Hanya Tia yang membeli ketela gorengku tadi pagi. Bel
pulang sekolah berbunyi. Aku kembali membawa jualanku. Lomba lari kurang 2 hari lagi. Mungkin
harapanku untuk membeli sepatu baru tak akan tercapai. Besok pada saat perlombaan aku pasti sangat
malu. Tapi, aku jadi teringat kata ibu tadi malam.

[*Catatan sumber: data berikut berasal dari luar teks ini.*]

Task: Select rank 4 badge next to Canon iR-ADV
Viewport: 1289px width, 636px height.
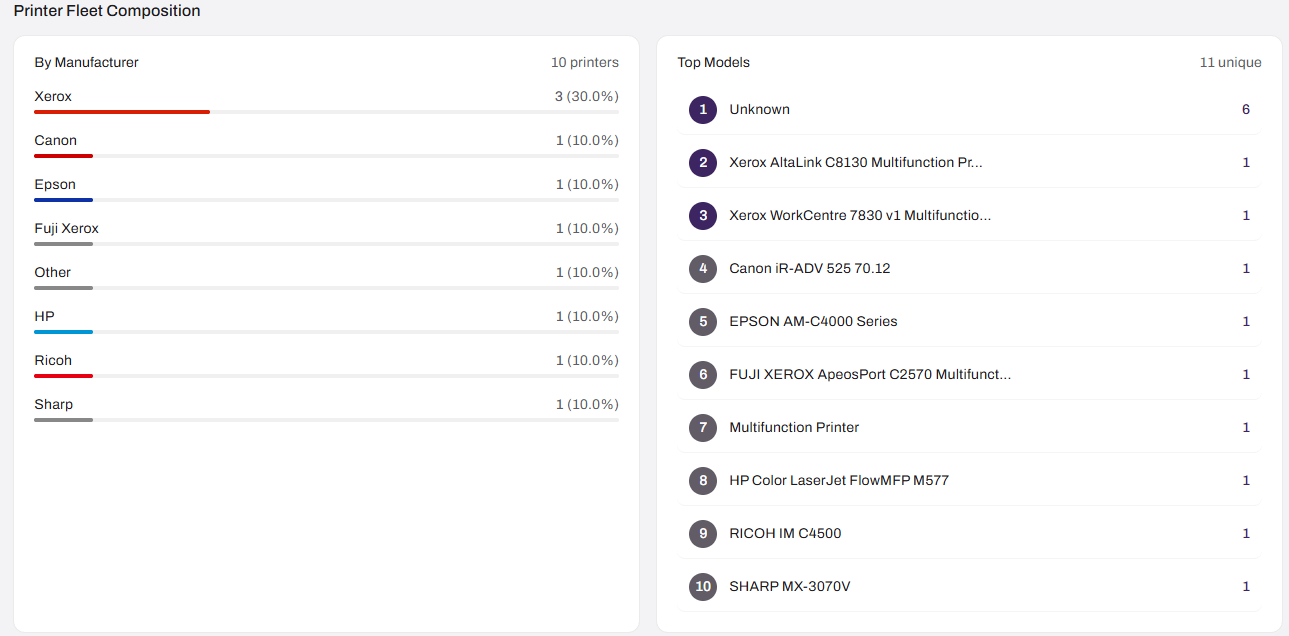Action: [703, 268]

2 hari telah berlalu, kini saatnya aku berjuang mengikuti
lomba lari di lapangan setempat. Aku berpamitan kepada 2 orang tuaku untuk
lomba nanti.
“ayah, ibu… aku pamit untuk mengikuti lomba nanti”
Ibu menangis mendengar perkataanku.
“kenapa menangis?”
“ayah minta maaf, tak bisa membelikanmu sepatu baru”

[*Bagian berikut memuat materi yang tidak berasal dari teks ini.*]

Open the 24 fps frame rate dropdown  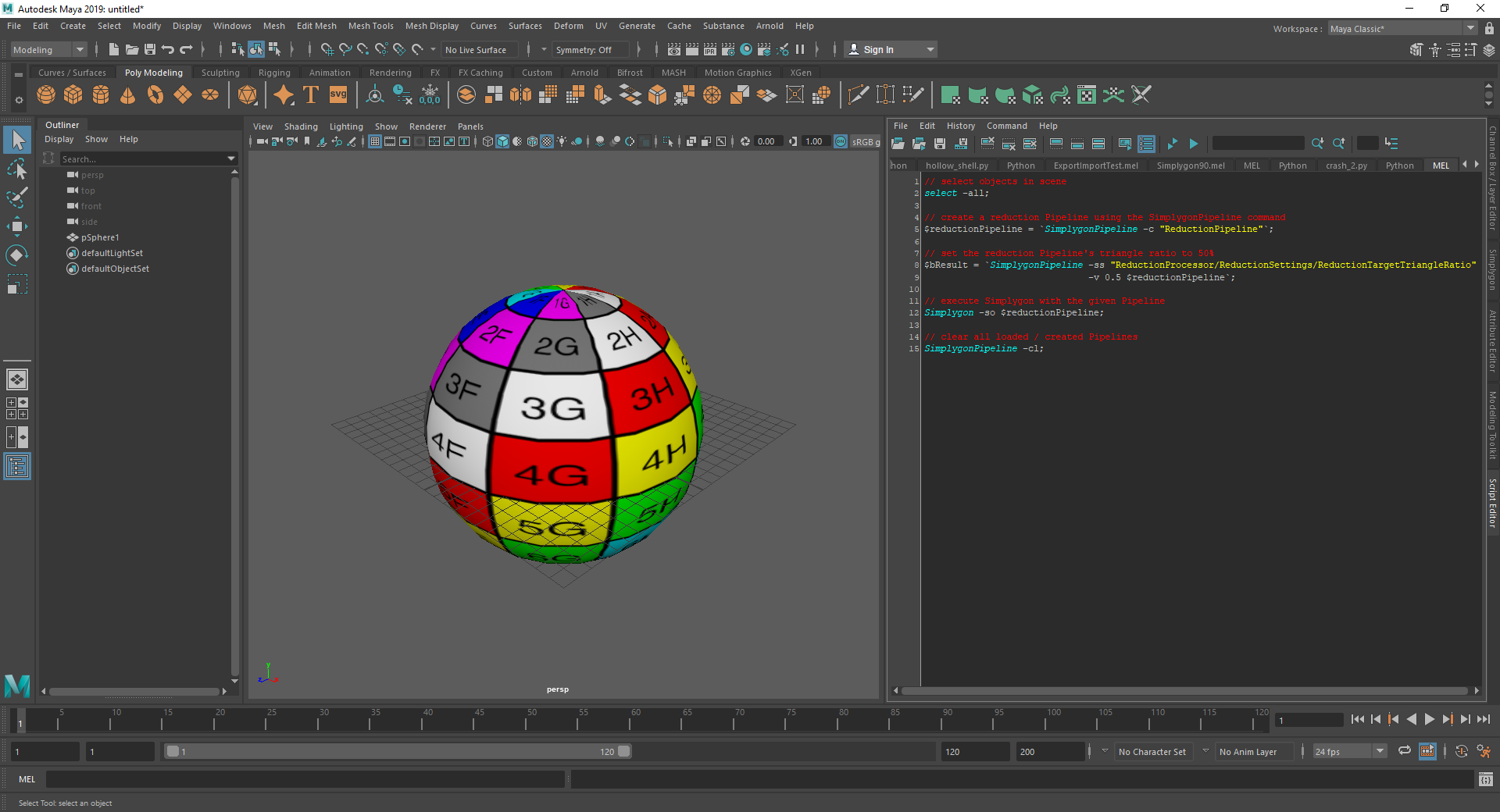coord(1380,751)
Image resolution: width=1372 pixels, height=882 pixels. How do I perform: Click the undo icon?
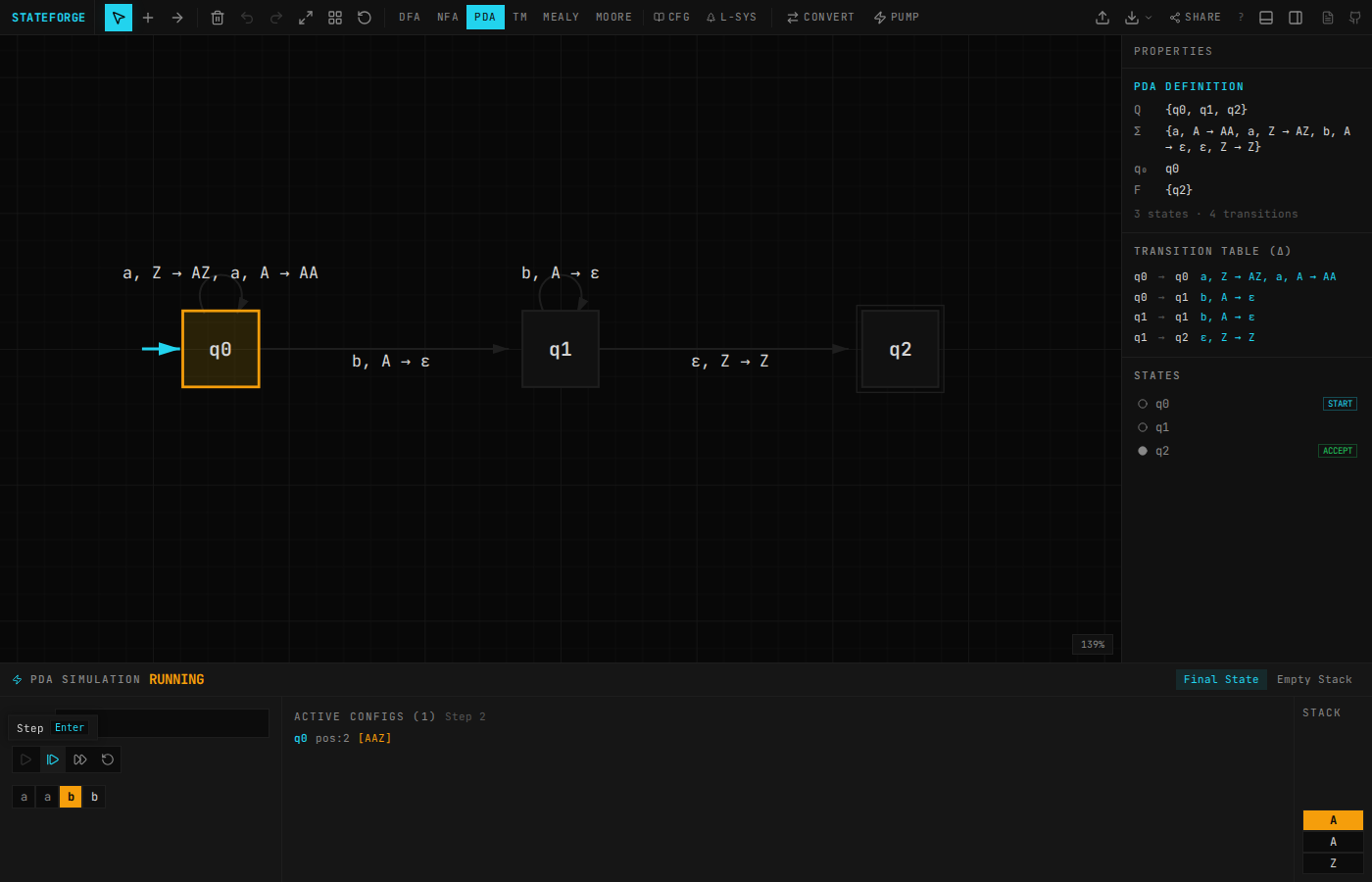pyautogui.click(x=247, y=17)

“tak apa yah, Tari ngerti kok”
Aku akan berjuang tanpa sepatu baru. Tapi, aku akan
berjuang semampuku. Dengan penuh semangat, aku menjemput mimpiku menjadi pelari
terbaik.
”HEH…” teriak seorang temanku menepuk pundakku.
“ kerjaannya melamun terus”
Hilang semua lamunanku ketika temanku berkata begitu/
“hehehe…..”
“mikirin apa sih?”
“oh…. Tadi aku mikirin
perjuanganku saat aku masih duduk di kelas 8”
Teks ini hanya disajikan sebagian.